How many lines in the data below contain the string "Select"? Case matters. Reply with the number alone.

BEGIN INPUT MATERIAL

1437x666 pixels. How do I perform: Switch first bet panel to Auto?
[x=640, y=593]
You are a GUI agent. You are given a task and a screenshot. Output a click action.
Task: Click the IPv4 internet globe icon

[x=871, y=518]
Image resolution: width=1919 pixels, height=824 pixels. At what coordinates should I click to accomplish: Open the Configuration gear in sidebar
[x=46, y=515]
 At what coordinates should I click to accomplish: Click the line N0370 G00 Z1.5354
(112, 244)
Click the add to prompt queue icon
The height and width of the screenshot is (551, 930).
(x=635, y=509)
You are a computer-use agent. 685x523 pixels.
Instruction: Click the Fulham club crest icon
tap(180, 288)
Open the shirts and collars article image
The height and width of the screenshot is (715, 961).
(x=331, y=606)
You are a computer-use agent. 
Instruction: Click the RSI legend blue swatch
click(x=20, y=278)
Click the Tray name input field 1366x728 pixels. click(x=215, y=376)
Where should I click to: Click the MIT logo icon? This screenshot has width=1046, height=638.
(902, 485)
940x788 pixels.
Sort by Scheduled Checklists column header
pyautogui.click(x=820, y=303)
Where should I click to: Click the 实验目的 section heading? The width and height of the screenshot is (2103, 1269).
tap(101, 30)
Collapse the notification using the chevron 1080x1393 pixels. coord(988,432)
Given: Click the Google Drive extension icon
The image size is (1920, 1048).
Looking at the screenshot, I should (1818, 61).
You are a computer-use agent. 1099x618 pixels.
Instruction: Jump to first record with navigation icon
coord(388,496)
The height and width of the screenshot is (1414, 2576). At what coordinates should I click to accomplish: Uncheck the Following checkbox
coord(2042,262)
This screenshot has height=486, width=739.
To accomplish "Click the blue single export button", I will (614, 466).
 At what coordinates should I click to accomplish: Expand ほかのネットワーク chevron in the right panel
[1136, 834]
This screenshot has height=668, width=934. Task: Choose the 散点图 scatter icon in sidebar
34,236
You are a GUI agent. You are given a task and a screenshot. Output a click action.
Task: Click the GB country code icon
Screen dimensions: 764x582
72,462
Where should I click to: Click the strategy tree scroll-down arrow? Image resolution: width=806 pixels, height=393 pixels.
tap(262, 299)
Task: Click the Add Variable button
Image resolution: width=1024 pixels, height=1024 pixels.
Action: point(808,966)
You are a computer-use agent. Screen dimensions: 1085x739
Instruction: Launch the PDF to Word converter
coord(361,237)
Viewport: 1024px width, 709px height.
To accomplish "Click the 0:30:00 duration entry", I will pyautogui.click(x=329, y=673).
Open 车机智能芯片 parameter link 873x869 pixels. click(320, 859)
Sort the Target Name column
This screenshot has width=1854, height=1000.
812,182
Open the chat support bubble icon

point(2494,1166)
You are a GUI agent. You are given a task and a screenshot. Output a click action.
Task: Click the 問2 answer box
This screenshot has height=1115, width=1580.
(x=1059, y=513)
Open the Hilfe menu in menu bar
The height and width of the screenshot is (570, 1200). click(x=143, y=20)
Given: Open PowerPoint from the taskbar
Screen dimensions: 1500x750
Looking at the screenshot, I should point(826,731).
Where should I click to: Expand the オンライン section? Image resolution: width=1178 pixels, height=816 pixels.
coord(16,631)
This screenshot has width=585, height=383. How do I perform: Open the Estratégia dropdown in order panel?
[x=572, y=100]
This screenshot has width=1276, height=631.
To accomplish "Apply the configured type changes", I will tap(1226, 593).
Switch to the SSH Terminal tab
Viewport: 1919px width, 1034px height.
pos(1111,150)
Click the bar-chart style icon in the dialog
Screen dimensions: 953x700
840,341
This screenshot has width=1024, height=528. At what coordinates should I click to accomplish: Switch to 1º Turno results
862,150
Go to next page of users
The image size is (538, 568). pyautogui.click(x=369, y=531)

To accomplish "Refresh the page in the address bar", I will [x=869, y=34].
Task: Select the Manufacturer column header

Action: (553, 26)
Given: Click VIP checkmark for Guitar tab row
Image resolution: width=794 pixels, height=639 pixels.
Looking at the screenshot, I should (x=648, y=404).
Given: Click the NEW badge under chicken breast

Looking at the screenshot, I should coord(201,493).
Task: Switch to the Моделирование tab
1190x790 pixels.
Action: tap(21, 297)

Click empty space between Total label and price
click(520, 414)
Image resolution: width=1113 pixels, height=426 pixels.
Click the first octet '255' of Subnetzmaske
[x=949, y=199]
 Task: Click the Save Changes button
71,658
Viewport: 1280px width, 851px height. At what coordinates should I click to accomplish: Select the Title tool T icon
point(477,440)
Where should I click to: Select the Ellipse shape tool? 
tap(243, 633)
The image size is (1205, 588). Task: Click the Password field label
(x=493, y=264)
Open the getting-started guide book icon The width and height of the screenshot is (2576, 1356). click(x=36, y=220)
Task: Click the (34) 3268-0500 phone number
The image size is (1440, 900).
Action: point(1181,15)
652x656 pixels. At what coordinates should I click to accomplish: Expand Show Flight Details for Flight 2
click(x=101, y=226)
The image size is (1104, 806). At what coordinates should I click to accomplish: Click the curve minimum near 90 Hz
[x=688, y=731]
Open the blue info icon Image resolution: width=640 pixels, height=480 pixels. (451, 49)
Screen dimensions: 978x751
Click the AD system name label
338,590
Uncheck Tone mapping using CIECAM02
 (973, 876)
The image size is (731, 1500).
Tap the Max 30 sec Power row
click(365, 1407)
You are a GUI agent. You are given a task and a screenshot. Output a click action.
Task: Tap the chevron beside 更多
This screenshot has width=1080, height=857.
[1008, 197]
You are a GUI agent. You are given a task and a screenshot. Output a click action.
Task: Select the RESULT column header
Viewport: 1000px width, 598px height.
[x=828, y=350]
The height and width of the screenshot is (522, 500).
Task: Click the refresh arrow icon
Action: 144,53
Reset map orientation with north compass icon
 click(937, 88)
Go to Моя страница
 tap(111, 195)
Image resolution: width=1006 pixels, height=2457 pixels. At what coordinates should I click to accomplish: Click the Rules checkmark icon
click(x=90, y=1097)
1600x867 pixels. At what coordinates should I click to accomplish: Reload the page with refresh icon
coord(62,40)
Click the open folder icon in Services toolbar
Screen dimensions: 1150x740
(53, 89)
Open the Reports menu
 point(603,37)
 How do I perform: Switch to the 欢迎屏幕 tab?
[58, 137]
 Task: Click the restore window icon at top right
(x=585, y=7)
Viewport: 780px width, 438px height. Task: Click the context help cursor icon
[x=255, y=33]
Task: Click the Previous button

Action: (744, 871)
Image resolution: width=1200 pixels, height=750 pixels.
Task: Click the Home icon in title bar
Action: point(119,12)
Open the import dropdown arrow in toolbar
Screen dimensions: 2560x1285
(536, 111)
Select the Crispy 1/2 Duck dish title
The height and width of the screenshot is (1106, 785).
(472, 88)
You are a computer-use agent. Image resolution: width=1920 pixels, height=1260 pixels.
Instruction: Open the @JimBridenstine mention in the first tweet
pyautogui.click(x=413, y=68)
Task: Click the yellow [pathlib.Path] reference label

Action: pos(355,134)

END INPUT MATERIAL

» FINISHED ANSWER: 5